Pearce explained that the new schools covered by Community Link funding were chosen because they have school populations with families on social assistance and don't have a youth worker or a community school co-ordinator.
The goal is to build relationships with students and their families, and offer programs that will keep them in school, Pearce said.
"We are looking at middle schools as a place where we could capture these kids," she said.
As well, the district plans to hire a counsellor specifically to work with disengaged youth and a vice-principal to work at CABE (Coquitlam Alternate Basic Education), which has one of the largest populations of vulnerable students in the district.

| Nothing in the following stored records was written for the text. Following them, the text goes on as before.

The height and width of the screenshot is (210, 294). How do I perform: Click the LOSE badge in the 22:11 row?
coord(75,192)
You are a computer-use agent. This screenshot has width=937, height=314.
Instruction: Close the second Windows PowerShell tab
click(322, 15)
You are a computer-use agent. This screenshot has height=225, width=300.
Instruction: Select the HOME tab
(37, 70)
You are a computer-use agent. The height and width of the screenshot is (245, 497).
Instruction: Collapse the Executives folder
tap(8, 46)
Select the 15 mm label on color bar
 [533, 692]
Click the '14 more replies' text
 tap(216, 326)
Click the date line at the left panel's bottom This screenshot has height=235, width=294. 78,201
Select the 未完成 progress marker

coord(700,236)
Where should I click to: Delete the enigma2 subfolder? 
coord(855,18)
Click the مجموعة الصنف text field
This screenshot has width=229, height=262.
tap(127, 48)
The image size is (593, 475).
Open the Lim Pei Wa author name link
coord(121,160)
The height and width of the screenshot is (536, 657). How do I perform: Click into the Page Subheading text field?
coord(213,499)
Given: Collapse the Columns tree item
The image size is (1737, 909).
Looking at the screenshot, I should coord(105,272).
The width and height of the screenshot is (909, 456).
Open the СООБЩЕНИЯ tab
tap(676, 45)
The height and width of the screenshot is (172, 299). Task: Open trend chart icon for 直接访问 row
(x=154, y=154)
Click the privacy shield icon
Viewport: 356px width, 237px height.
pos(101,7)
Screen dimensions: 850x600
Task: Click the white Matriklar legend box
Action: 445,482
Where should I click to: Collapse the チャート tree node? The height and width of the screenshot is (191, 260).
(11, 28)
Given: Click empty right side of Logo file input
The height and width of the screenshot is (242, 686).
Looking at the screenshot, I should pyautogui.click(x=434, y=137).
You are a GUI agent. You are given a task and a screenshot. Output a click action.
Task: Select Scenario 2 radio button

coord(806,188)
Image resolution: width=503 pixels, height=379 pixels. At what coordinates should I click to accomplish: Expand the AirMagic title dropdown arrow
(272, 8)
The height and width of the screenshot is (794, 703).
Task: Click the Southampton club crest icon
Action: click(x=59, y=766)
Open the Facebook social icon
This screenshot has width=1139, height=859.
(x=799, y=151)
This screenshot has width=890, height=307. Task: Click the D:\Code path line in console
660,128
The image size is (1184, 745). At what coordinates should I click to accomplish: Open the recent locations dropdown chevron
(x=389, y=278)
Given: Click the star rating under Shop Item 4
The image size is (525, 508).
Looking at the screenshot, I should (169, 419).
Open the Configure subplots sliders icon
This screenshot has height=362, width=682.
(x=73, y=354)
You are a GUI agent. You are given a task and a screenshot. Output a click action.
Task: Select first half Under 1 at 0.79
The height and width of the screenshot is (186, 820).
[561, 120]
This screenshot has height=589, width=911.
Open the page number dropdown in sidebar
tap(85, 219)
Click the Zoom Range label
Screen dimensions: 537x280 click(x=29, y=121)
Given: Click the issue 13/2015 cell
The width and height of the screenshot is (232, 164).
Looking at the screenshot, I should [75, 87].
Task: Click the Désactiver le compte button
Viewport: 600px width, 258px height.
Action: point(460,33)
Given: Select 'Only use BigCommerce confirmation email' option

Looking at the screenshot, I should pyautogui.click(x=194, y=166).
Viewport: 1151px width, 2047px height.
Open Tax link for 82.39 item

Judy Robb, principal of Scott Creek middle school and the president of the Coquitlam Principals' and Vice-Principals' Association, lauded the efforts to focus on middle-school students and their younger cohorts who are at risk of quitting school. Last year, Robb sounded the alarm that more than two dozen middle school students were regularly not attending school based on anecdotal reports from other middle school principals.
A new program called Success for All was started to work with these students but Robb said the extra money for after-school programs, youth workers and learning support teachers will also help.
Still, it won't be easy to convince non-attenders, many of them suffering from anxiety and fear of failure, to go back to school.
"It takes a lifetime to get where they are and it will take more than a minute to get it finished," Robb said.
Programs that are flexible and geared toward student interest could lower the barriers to attending school while after-school programs could keep them in the building longer, she said.
"They might come back for one class at the beginning, then they have somewhere to go."
One concern is that the Community Link top-up is only for a year but SD43 board chair Melissa Hyndes said she expects the funding will continue because the district has worked hard to convince the Ministry of Education there are pockets of need in the district.
"My expectation is that the commitment will continue," Hyndes said, noting that the district can't simply leave these students behind. "Somebody who is 12 years old to be in a situation like that, it's extraordinary. How did that happen? We have to do something to help these kids."